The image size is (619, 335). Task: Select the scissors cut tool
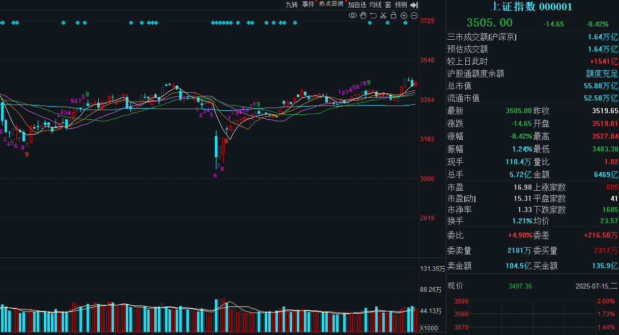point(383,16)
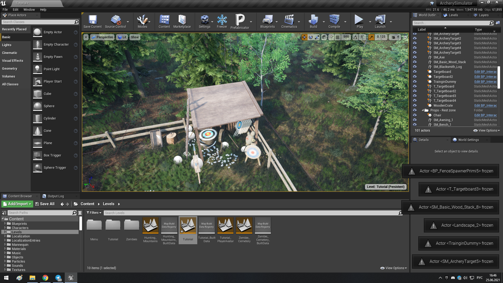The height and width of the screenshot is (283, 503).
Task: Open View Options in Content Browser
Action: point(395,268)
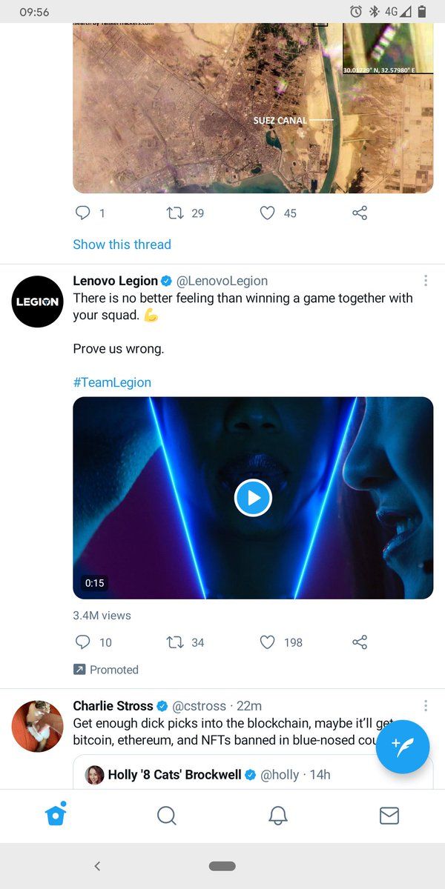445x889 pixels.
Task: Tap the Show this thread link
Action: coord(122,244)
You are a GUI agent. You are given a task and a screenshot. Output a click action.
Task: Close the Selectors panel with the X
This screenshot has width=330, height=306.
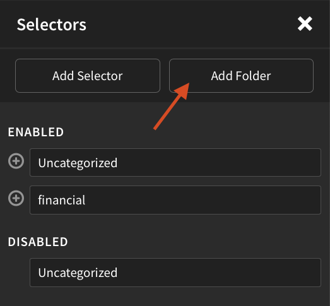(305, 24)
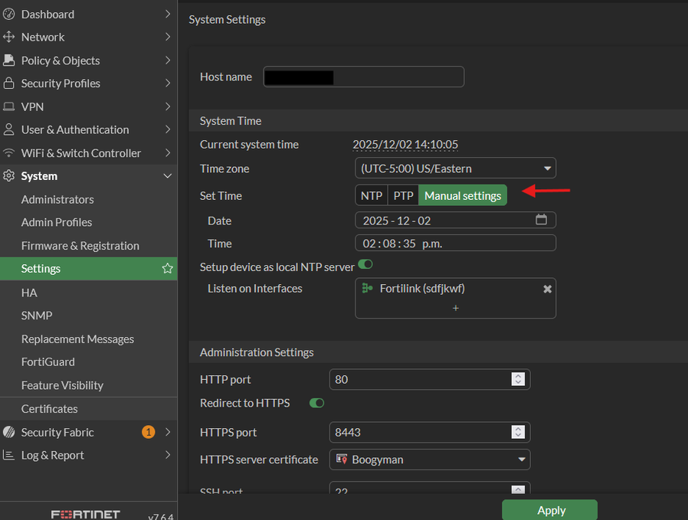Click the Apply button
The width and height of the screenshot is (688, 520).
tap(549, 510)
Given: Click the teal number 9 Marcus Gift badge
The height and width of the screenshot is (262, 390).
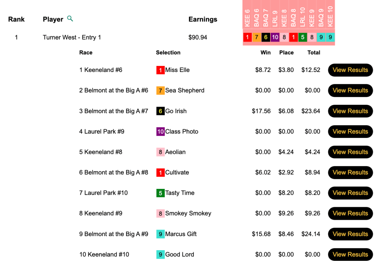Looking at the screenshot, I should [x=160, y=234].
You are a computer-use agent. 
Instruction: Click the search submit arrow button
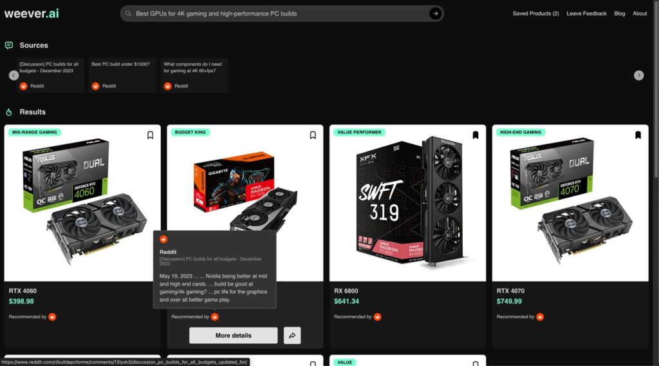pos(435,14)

============================================================

= Work order =
Would you output the data above exactly as written, but with no images?

= Response to this exercise =
The image size is (619, 335). Task: Select the scissors cut tool
point(383,16)
The height and width of the screenshot is (283, 503).
Task: Open View Options in Content Browser
Action: point(395,268)
445x889 pixels.
Task: Tap the Show this thread link
Action: coord(122,244)
You are a GUI agent. You are given a task and a screenshot. Output a click action.
Task: Close the Selectors panel with the X
This screenshot has width=330, height=306.
(305, 24)
Click the Apply button
The width and height of the screenshot is (688, 520).
tap(549, 510)
Given: Click the teal number 9 Marcus Gift badge
The height and width of the screenshot is (262, 390).
Looking at the screenshot, I should [x=160, y=234].
You are a computer-use agent. 
Instruction: Click the search submit arrow button
pos(435,14)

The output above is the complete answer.